# what water parameters kit should i buy or need? going buy now !



## dmackey (Jan 26, 2010)

what exactly do i need to buy to check the water parameters ? im going to the fish store tonight!!! i have a ph tester already. what else i need ?


----------



## Ægir (Jan 21, 2006)

I would just buy the API master test kit... it tests nitrate, nitrite, ammonia, DKH, PH.


----------



## dmackey (Jan 26, 2010)

Ægir said:


> I would just buy the API master test kit... it tests nitrate, nitrite, ammonia, DKH, PH.


thanks for the quick response i need that. on my way out the door now


----------



## FEEFA (Nov 19, 2007)

Pick up an fx5 and a 125 while you're there too


----------



## dmackey (Jan 26, 2010)

Feefa said:


> Pick up an fx5 and a 125 while you're there too


in due time feefa


----------



## TJcali (Mar 27, 2009)

Feefa said:


> Pick up an fx5 and a 125 while you're there too


yeah thats a good idea I would hate for something bad happen to that beautifull piraya


----------



## dmackey (Jan 26, 2010)

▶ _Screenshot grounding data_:
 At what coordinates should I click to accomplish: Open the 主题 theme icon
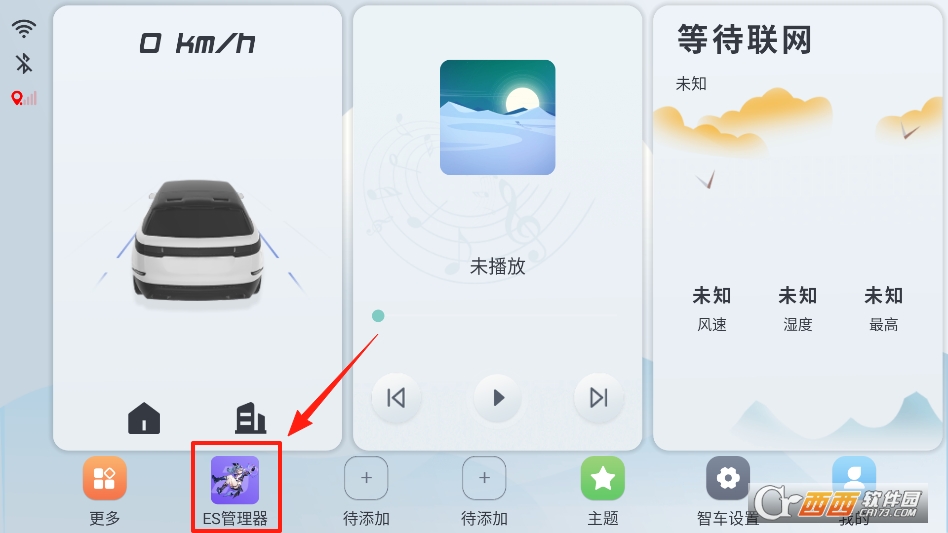click(603, 478)
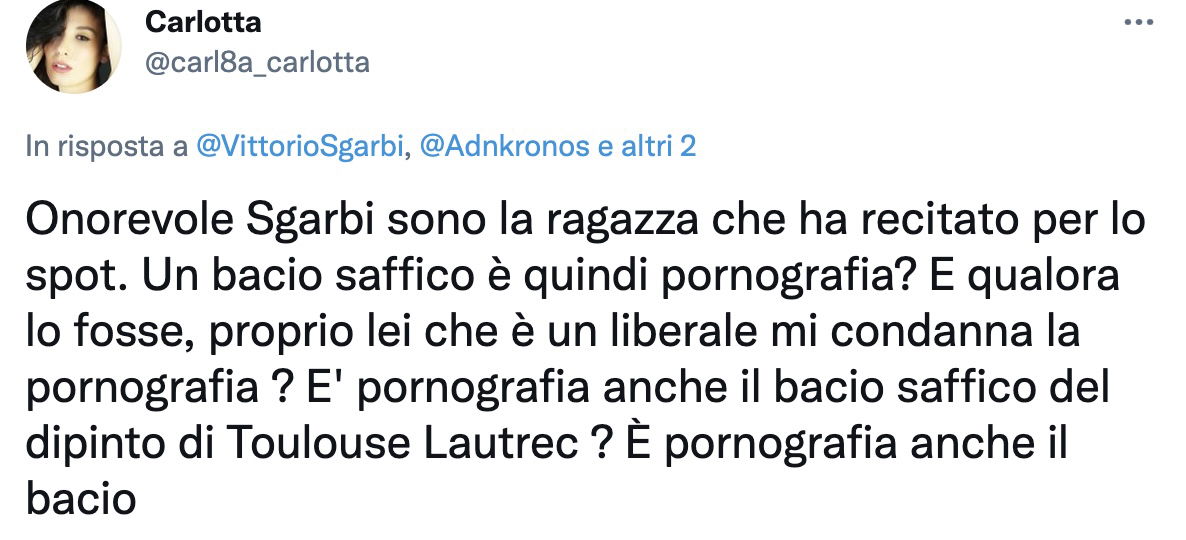The width and height of the screenshot is (1186, 540).
Task: Click the lone 'bacio' on the last line
Action: (x=81, y=499)
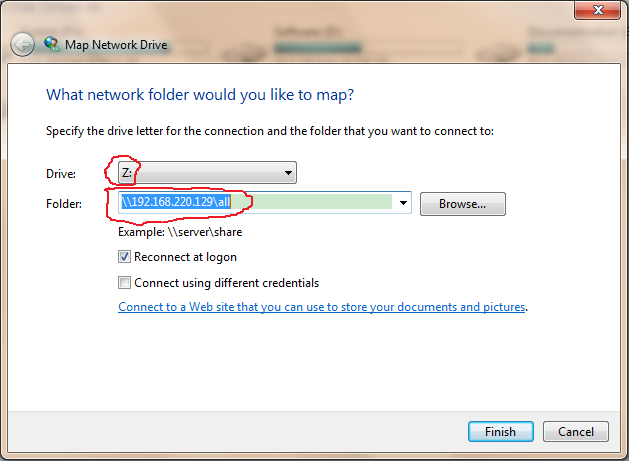Click the 'Reconnect at logon' label text

(185, 257)
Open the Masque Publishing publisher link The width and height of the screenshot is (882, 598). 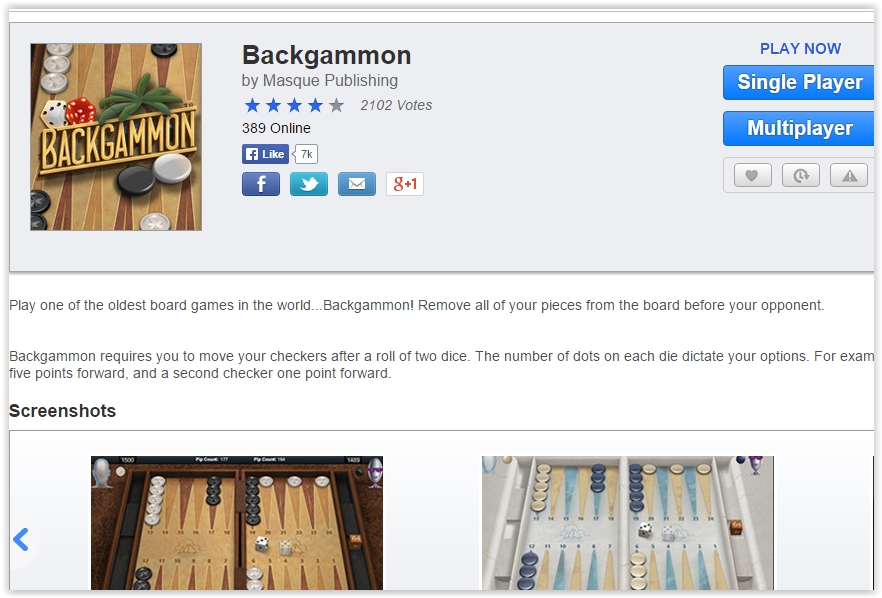click(330, 80)
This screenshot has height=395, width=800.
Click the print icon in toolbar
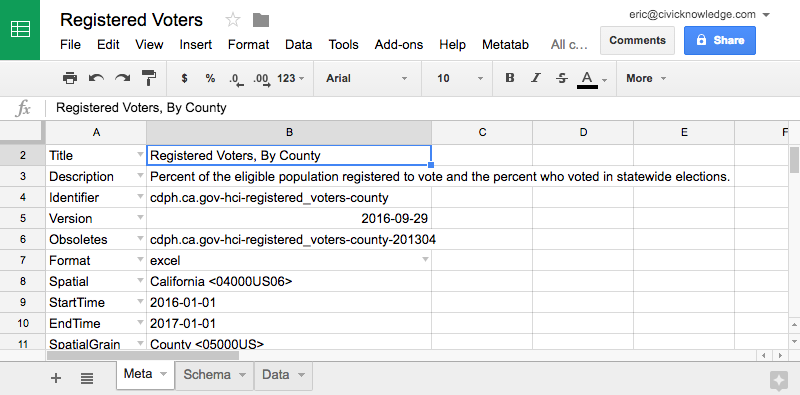(x=70, y=78)
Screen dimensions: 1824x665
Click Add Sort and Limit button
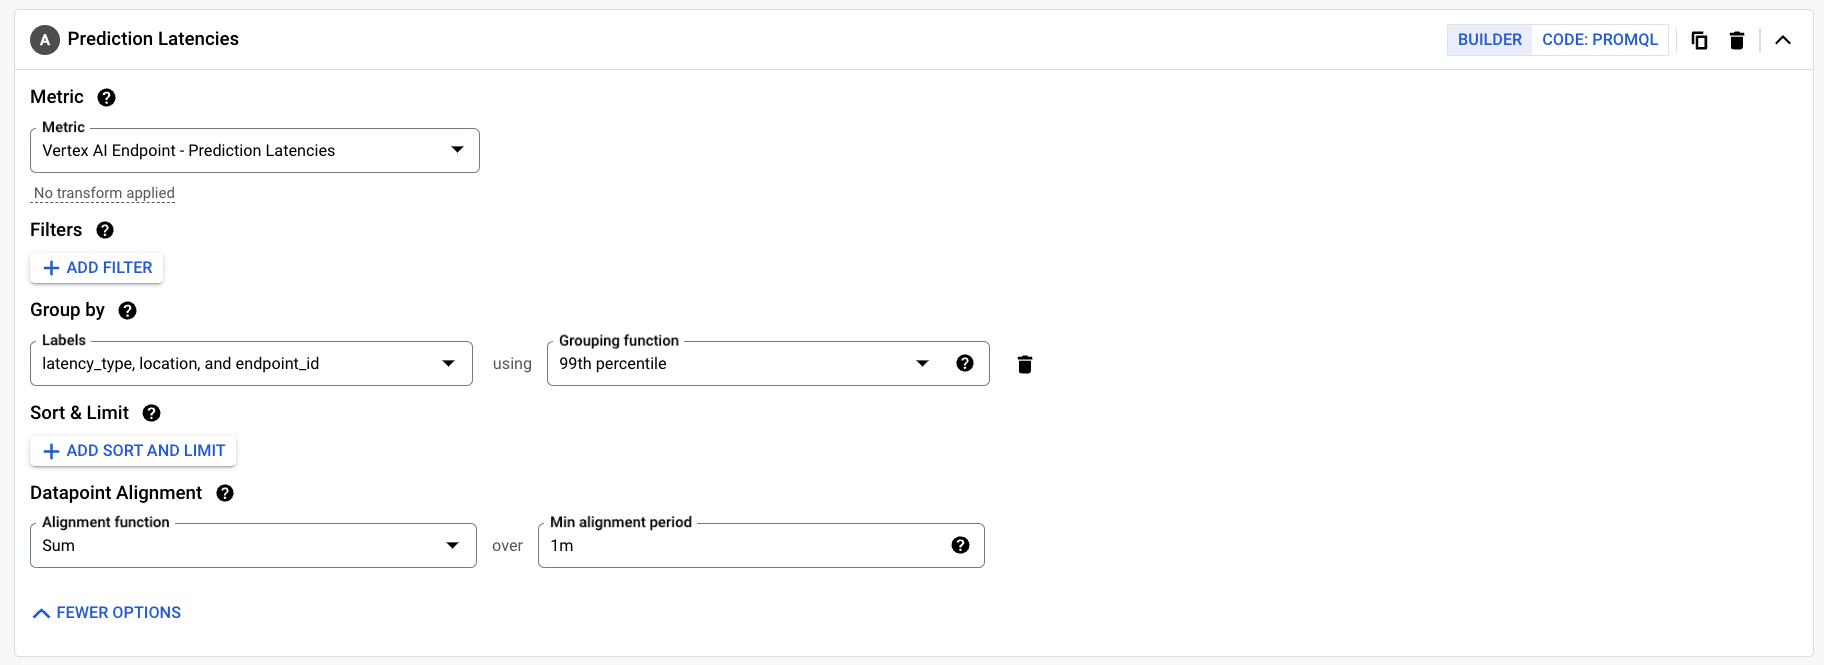(x=133, y=451)
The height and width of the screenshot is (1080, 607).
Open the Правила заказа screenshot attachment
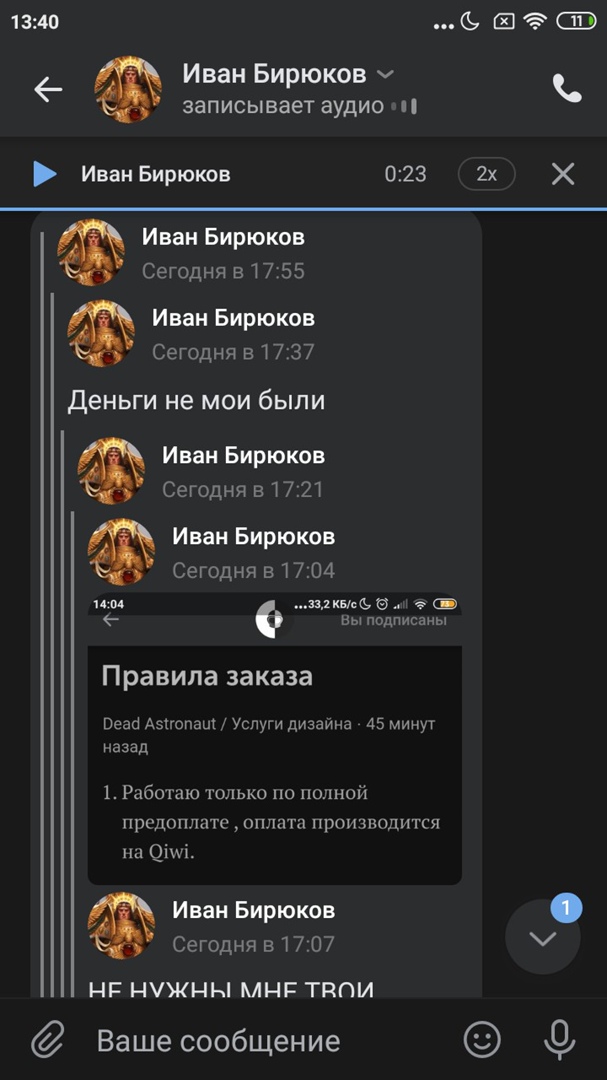[274, 738]
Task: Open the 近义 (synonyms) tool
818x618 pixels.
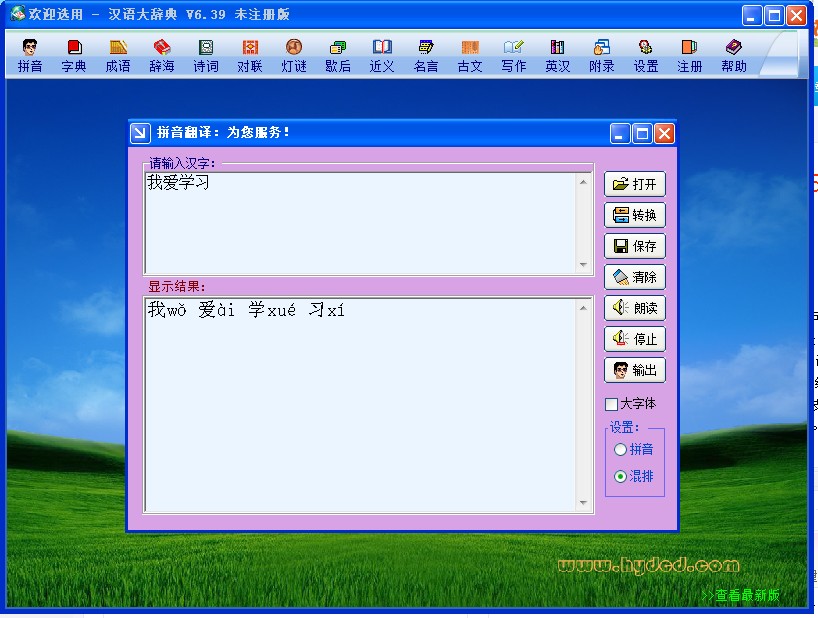Action: point(381,55)
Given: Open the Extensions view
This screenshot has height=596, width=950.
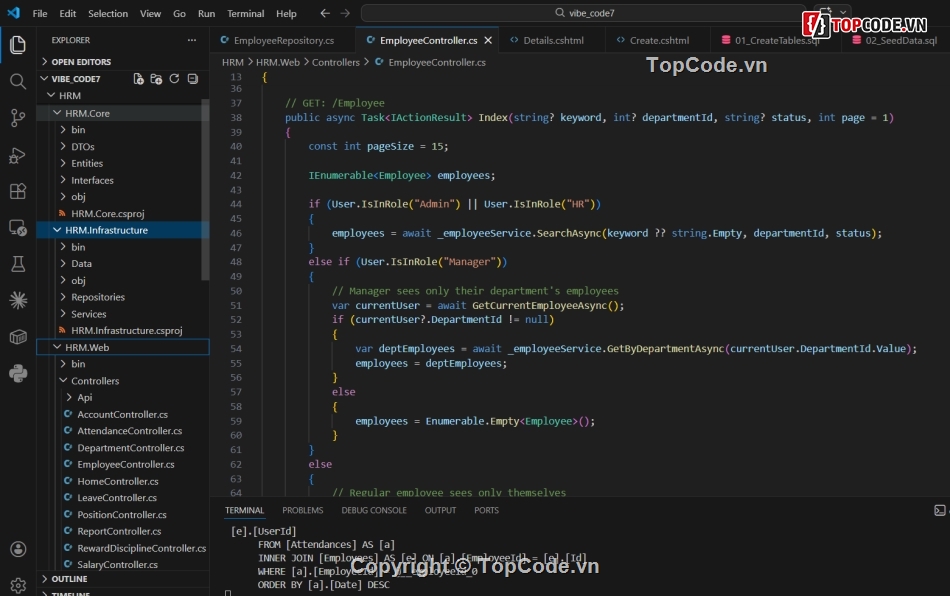Looking at the screenshot, I should click(x=17, y=190).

▶ _Exercise instructions_: Can you quote everything in the water test kit thread from "what exactly do" down to "(Jan 21, 2006)"? The items stand apart from the forum thread and are separate material.

▶ _Reply to the task_:
what exactly do i need to buy to check the water parameters ? im going to the fish store tonight!!! i have a ph tester already. what else i need ?


----------



## Ægir (Jan 21, 2006)